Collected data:
══════

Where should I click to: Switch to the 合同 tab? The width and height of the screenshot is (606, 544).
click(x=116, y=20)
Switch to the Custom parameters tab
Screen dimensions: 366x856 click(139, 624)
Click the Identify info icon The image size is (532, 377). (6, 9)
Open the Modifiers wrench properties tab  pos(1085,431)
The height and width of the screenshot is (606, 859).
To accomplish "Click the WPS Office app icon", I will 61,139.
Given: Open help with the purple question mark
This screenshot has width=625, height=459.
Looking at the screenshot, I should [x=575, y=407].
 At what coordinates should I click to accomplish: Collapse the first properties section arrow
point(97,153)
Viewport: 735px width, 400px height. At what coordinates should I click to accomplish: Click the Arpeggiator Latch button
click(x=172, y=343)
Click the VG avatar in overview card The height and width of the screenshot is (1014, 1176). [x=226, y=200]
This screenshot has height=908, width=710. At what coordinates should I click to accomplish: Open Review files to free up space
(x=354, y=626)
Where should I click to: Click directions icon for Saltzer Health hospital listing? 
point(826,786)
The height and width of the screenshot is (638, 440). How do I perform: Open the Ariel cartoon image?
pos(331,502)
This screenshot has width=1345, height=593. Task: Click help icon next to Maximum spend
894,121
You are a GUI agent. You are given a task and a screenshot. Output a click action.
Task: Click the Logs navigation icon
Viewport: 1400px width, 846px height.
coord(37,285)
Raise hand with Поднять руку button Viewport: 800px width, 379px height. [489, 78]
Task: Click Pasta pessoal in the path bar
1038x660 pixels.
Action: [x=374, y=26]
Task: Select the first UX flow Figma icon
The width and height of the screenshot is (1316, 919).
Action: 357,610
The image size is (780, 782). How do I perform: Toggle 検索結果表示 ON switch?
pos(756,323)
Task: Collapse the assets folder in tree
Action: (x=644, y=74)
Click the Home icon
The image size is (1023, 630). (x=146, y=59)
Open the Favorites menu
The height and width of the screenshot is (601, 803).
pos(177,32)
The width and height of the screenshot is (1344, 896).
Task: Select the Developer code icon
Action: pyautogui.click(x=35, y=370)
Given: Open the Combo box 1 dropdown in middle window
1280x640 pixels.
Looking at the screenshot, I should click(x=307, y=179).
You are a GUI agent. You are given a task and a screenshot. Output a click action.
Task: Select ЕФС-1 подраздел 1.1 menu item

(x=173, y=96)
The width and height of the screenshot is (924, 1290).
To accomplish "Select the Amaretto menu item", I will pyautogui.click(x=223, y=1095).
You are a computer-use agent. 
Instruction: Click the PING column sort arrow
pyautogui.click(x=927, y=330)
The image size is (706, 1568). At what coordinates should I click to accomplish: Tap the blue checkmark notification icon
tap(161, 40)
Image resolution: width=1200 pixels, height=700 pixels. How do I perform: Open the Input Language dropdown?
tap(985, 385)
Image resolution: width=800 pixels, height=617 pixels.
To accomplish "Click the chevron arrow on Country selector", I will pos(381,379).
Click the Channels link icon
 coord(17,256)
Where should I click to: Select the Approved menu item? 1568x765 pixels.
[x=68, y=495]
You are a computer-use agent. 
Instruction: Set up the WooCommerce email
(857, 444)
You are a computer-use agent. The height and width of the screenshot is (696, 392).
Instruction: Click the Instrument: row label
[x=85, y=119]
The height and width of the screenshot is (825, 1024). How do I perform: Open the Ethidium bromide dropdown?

══════

▶ **DIRECTIONS FOR THIS TASK**
The entries shown above must be reproduced in full, exactly as written.

▶ **ANSWER TO THIS PROBLEM**
Where should I click to: Switch to the 合同 tab? The width and height of the screenshot is (606, 544).
click(x=116, y=20)
Switch to the Custom parameters tab
Screen dimensions: 366x856 click(139, 624)
Click the Identify info icon The image size is (532, 377). (6, 9)
Open the Modifiers wrench properties tab  pos(1085,431)
The height and width of the screenshot is (606, 859).
To accomplish "Click the WPS Office app icon", I will 61,139.
Given: Open help with the purple question mark
This screenshot has width=625, height=459.
Looking at the screenshot, I should [x=575, y=407].
 At what coordinates should I click to accomplish: Collapse the first properties section arrow
point(97,153)
Viewport: 735px width, 400px height. At what coordinates should I click to accomplish: Click the Arpeggiator Latch button
click(x=172, y=343)
Click the VG avatar in overview card The height and width of the screenshot is (1014, 1176). [x=226, y=200]
This screenshot has height=908, width=710. At what coordinates should I click to accomplish: Open Review files to free up space
(x=354, y=626)
Where should I click to: Click directions icon for Saltzer Health hospital listing? 
point(826,786)
The height and width of the screenshot is (638, 440). How do I perform: Open the Ariel cartoon image?
pos(331,502)
This screenshot has width=1345, height=593. Task: Click help icon next to Maximum spend
894,121
You are a GUI agent. You are given a task and a screenshot. Output a click action.
Task: Click the Logs navigation icon
Viewport: 1400px width, 846px height.
coord(37,285)
Raise hand with Поднять руку button Viewport: 800px width, 379px height. [489, 78]
Task: Click Pasta pessoal in the path bar
1038x660 pixels.
Action: [x=374, y=26]
Task: Select the first UX flow Figma icon
The width and height of the screenshot is (1316, 919).
Action: 357,610
The image size is (780, 782). How do I perform: Toggle 検索結果表示 ON switch?
pos(756,323)
Task: Collapse the assets folder in tree
Action: (x=644, y=74)
Click the Home icon
The image size is (1023, 630). (x=146, y=59)
Open the Favorites menu
The height and width of the screenshot is (601, 803).
pos(177,32)
The width and height of the screenshot is (1344, 896).
Task: Select the Developer code icon
Action: pyautogui.click(x=35, y=370)
Given: Open the Combo box 1 dropdown in middle window
1280x640 pixels.
Looking at the screenshot, I should click(x=307, y=179).
You are a GUI agent. You are given a task and a screenshot. Output a click action.
Task: Select ЕФС-1 подраздел 1.1 menu item

(x=173, y=96)
The width and height of the screenshot is (924, 1290).
To accomplish "Select the Amaretto menu item", I will pyautogui.click(x=223, y=1095).
You are a computer-use agent. 
Instruction: Click the PING column sort arrow
pyautogui.click(x=927, y=330)
The image size is (706, 1568). At what coordinates should I click to accomplish: Tap the blue checkmark notification icon
tap(161, 40)
Image resolution: width=1200 pixels, height=700 pixels. How do I perform: Open the Input Language dropdown?
tap(985, 385)
Image resolution: width=800 pixels, height=617 pixels.
To accomplish "Click the chevron arrow on Country selector", I will pos(381,379).
Click the Channels link icon
 coord(17,256)
Where should I click to: Select the Approved menu item? 1568x765 pixels.
[x=68, y=495]
You are a computer-use agent. 
Instruction: Set up the WooCommerce email
(857, 444)
You are a computer-use agent. The height and width of the screenshot is (696, 392).
Instruction: Click the Instrument: row label
[x=85, y=119]
The height and width of the screenshot is (825, 1024). How do I perform: Open the Ethidium bromide dropdown?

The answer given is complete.